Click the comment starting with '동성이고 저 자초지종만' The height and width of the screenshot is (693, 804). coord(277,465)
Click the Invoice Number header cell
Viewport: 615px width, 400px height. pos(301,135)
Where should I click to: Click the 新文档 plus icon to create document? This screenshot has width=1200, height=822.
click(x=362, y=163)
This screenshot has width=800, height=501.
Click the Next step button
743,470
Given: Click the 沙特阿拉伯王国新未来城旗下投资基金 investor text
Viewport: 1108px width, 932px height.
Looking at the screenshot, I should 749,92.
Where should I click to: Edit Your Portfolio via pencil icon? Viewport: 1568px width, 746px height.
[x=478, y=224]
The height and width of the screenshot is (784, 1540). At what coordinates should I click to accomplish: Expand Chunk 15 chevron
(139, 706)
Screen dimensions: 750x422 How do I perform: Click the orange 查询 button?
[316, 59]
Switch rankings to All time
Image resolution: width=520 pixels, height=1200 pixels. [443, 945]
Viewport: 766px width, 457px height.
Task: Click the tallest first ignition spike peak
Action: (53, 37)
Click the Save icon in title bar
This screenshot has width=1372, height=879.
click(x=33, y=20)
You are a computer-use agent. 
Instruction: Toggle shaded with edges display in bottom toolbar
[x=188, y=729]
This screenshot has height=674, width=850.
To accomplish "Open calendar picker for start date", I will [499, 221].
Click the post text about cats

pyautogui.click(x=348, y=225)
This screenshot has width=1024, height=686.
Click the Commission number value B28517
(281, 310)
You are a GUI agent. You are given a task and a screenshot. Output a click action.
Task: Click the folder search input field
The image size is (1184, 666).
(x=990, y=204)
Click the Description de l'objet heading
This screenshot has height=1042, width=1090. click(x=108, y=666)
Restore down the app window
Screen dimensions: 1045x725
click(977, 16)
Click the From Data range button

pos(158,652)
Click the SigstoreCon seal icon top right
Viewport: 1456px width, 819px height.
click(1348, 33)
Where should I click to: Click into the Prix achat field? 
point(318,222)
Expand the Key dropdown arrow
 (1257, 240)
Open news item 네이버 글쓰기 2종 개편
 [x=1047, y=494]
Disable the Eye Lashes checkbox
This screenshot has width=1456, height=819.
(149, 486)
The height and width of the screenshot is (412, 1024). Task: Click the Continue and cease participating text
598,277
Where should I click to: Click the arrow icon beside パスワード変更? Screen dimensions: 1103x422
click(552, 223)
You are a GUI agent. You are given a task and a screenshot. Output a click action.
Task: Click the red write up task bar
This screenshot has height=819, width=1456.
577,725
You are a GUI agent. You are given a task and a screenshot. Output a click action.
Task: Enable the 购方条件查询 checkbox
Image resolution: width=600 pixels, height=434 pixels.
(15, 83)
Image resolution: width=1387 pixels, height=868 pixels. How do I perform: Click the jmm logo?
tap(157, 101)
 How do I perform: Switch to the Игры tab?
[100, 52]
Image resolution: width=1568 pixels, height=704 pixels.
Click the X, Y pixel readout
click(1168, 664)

* DESCRIPTION OF THE TASK *
Copy the entries from the start through the line with "click(x=362, y=163)", including that line, exactly as they appear.

* WRITTEN ANSWER *
Click the comment starting with '동성이고 저 자초지종만' The height and width of the screenshot is (693, 804). coord(277,465)
Click the Invoice Number header cell
Viewport: 615px width, 400px height. pos(301,135)
Where should I click to: Click the 新文档 plus icon to create document? This screenshot has width=1200, height=822.
click(x=362, y=163)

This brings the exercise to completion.